**Assigned task**
The entries are to be duplicated exactly, with nothing left out.

[Dataset items]
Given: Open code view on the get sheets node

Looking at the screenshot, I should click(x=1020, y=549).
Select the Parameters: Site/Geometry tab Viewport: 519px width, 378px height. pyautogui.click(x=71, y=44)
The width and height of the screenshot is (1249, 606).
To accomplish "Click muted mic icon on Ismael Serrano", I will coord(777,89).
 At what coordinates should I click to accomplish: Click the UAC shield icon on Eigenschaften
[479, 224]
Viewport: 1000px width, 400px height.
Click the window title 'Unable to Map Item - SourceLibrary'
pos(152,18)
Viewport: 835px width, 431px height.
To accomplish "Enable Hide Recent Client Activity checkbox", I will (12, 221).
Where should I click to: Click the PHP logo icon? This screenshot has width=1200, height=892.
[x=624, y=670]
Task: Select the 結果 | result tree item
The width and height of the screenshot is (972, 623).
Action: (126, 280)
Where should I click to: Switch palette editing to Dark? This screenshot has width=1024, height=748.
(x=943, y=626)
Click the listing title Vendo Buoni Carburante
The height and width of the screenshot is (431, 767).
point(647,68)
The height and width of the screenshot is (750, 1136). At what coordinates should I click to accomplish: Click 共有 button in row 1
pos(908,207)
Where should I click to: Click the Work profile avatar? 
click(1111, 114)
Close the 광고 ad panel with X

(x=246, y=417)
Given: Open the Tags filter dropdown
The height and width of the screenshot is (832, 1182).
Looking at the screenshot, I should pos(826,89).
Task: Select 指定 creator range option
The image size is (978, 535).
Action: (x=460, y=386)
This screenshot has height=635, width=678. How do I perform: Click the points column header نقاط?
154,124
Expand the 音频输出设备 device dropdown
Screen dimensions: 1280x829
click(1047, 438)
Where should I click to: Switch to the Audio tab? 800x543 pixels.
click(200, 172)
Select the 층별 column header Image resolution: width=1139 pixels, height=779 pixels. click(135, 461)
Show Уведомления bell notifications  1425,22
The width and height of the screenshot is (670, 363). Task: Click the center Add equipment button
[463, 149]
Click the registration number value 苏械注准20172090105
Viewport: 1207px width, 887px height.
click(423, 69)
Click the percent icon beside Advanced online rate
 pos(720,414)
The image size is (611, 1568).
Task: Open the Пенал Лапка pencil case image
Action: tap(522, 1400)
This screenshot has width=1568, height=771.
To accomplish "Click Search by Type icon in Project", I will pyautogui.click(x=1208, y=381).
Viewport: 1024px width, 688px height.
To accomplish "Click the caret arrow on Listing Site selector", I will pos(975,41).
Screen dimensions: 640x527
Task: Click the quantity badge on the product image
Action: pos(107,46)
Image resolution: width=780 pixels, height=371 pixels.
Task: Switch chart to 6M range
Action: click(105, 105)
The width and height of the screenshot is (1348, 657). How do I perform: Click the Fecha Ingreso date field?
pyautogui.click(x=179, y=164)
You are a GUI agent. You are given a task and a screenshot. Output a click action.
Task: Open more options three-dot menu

**Task response**
Given: Open code view on the get sheets node

Looking at the screenshot, I should click(x=1020, y=549).
Select the Parameters: Site/Geometry tab Viewport: 519px width, 378px height. pyautogui.click(x=71, y=44)
The width and height of the screenshot is (1249, 606).
To accomplish "Click muted mic icon on Ismael Serrano", I will coord(777,89).
 At what coordinates should I click to accomplish: Click the UAC shield icon on Eigenschaften
[479, 224]
Viewport: 1000px width, 400px height.
Click the window title 'Unable to Map Item - SourceLibrary'
pos(152,18)
Viewport: 835px width, 431px height.
To accomplish "Enable Hide Recent Client Activity checkbox", I will (12, 221).
Where should I click to: Click the PHP logo icon? This screenshot has width=1200, height=892.
[x=624, y=670]
Task: Select the 結果 | result tree item
The width and height of the screenshot is (972, 623).
Action: (126, 280)
Where should I click to: Switch palette editing to Dark? This screenshot has width=1024, height=748.
(x=943, y=626)
Click the listing title Vendo Buoni Carburante
The height and width of the screenshot is (431, 767).
point(647,68)
The height and width of the screenshot is (750, 1136). At what coordinates should I click to accomplish: Click 共有 button in row 1
pos(908,207)
Where should I click to: Click the Work profile avatar? 
click(1111, 114)
Close the 광고 ad panel with X

(x=246, y=417)
Given: Open the Tags filter dropdown
The height and width of the screenshot is (832, 1182).
Looking at the screenshot, I should pos(826,89).
Task: Select 指定 creator range option
The image size is (978, 535).
Action: (x=460, y=386)
This screenshot has height=635, width=678. How do I perform: Click the points column header نقاط?
154,124
Expand the 音频输出设备 device dropdown
Screen dimensions: 1280x829
click(1047, 438)
Where should I click to: Switch to the Audio tab? 800x543 pixels.
click(200, 172)
Select the 층별 column header Image resolution: width=1139 pixels, height=779 pixels. click(135, 461)
Show Уведомления bell notifications  1425,22
The width and height of the screenshot is (670, 363). Task: Click the center Add equipment button
[463, 149]
Click the registration number value 苏械注准20172090105
Viewport: 1207px width, 887px height.
click(423, 69)
Click the percent icon beside Advanced online rate
 pos(720,414)
The image size is (611, 1568).
Task: Open the Пенал Лапка pencil case image
Action: tap(522, 1400)
This screenshot has width=1568, height=771.
To accomplish "Click Search by Type icon in Project", I will pyautogui.click(x=1208, y=381).
Viewport: 1024px width, 688px height.
To accomplish "Click the caret arrow on Listing Site selector", I will pos(975,41).
Screen dimensions: 640x527
Task: Click the quantity badge on the product image
Action: pos(107,46)
Image resolution: width=780 pixels, height=371 pixels.
Task: Switch chart to 6M range
Action: click(105, 105)
The width and height of the screenshot is (1348, 657). How do I perform: Click the Fecha Ingreso date field?
pyautogui.click(x=179, y=164)
You are a GUI agent. You are given a task and a screenshot. Output a click action.
Task: Open more options three-dot menu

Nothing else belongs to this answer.